Records provided |
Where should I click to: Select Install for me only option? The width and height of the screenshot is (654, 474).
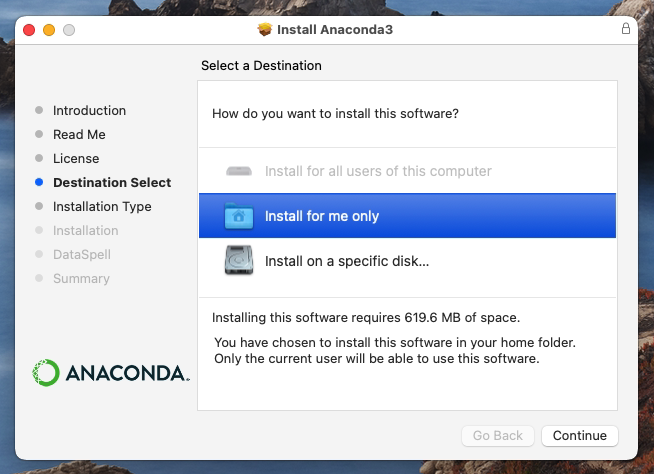[322, 216]
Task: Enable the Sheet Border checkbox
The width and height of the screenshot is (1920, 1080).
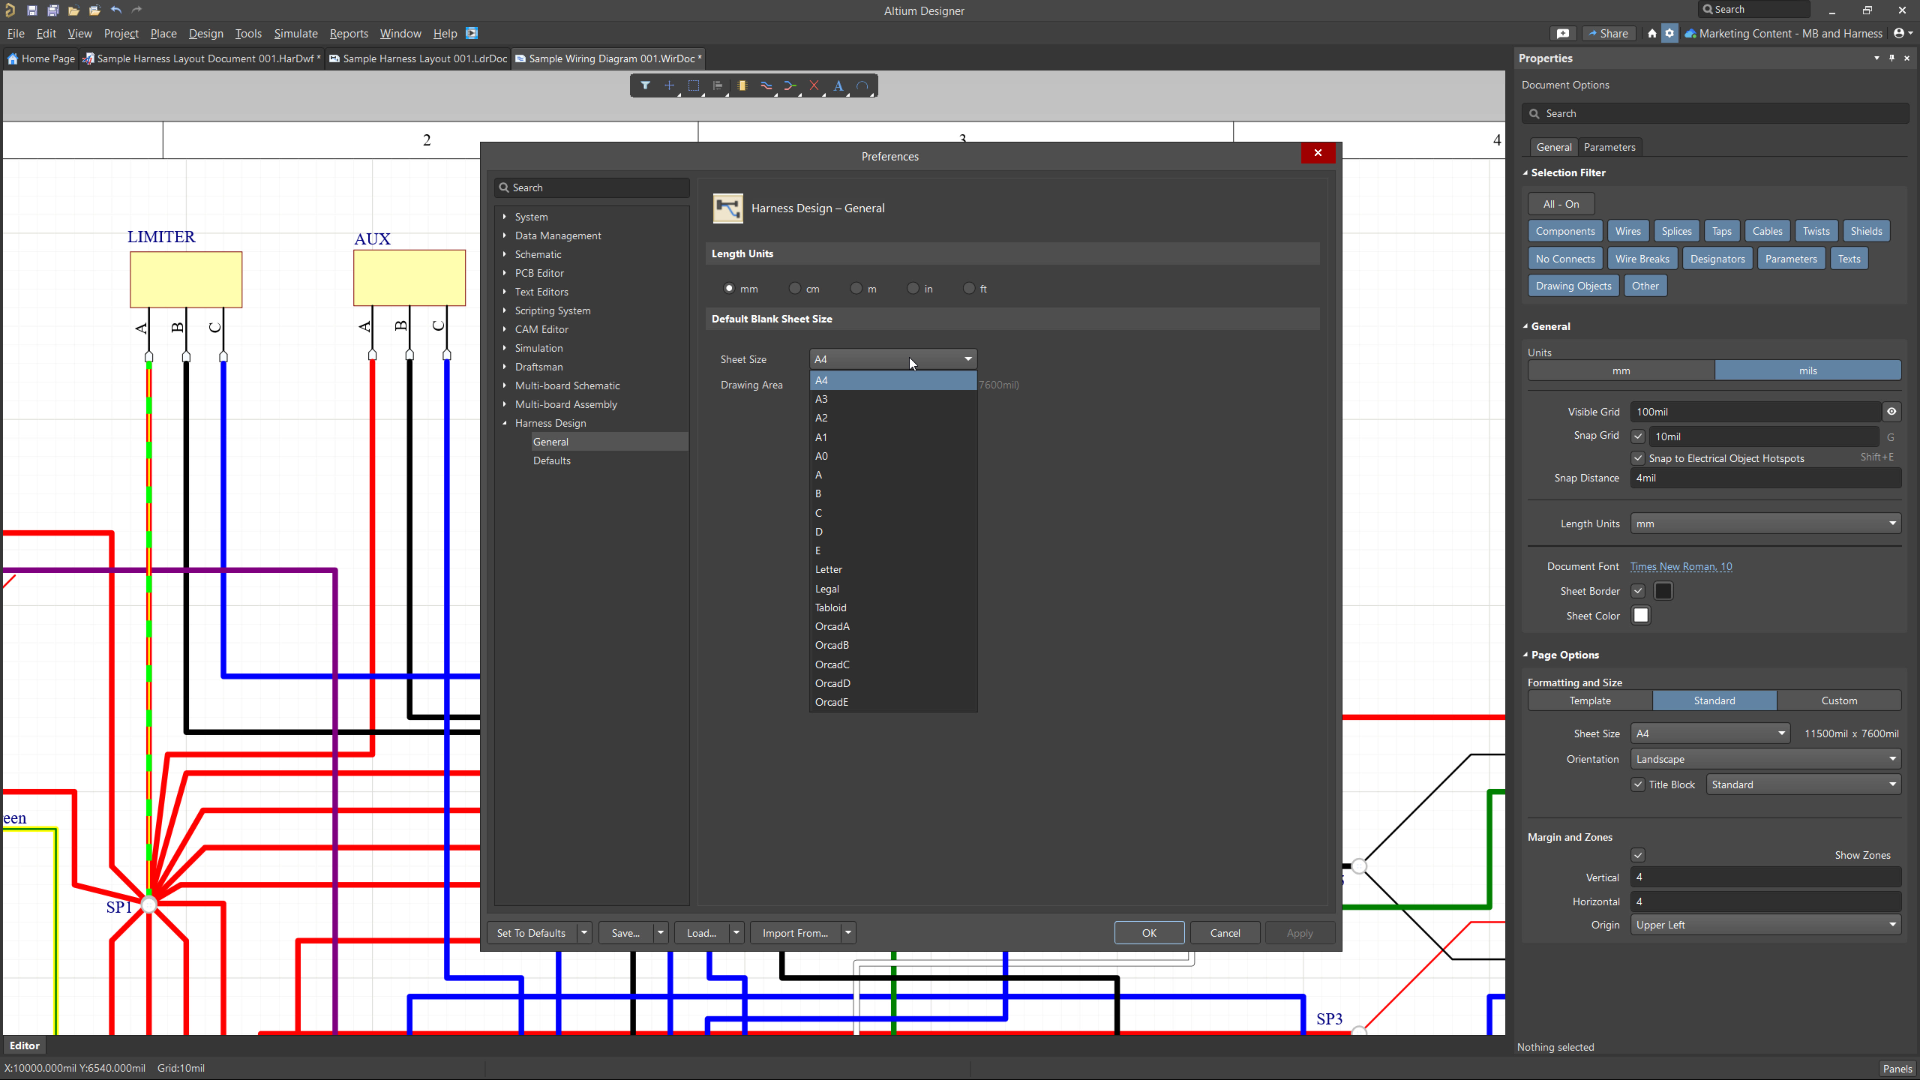Action: (1639, 591)
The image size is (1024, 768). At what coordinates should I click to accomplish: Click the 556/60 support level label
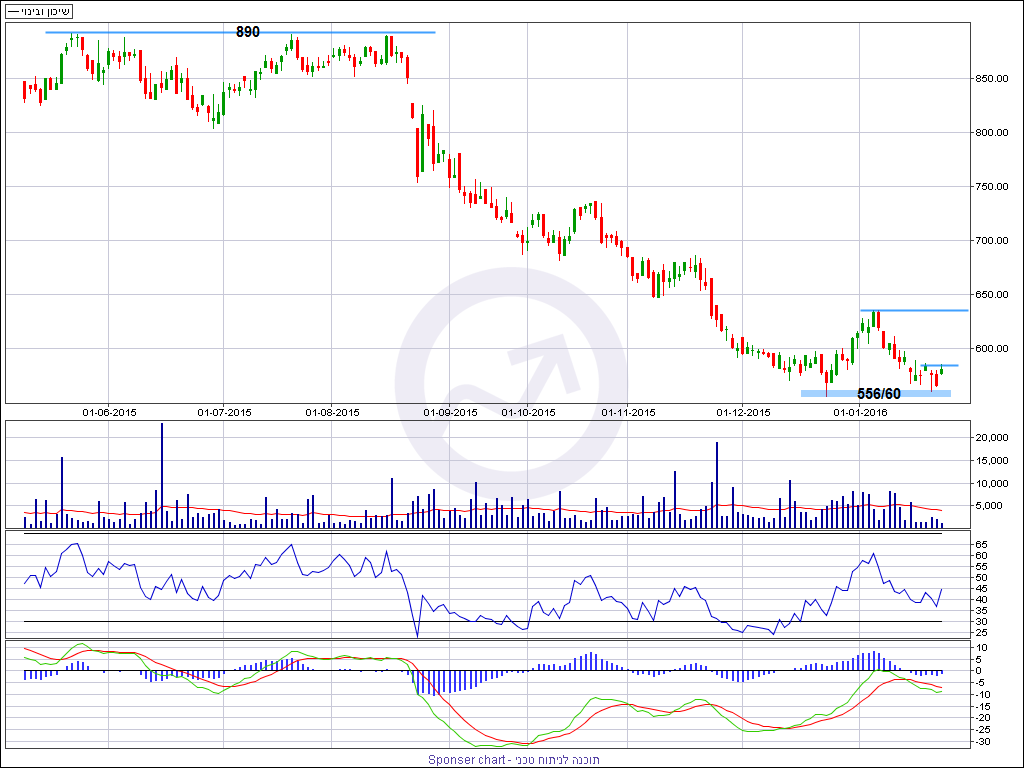pyautogui.click(x=879, y=394)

Requirements | Rewrite the entries above with every "screenshot" changed to "capture" and everything else the same, and leave the pictures out.

Written reply |
Where should I click to: Select Install for me only option? The width and height of the capture is (654, 474).
[322, 216]
Task: Enable the Sheet Border checkbox
The width and height of the capture is (1920, 1080).
Action: (1639, 591)
The image size is (1024, 768). At what coordinates should I click to accomplish: Click the 556/60 support level label
pyautogui.click(x=879, y=394)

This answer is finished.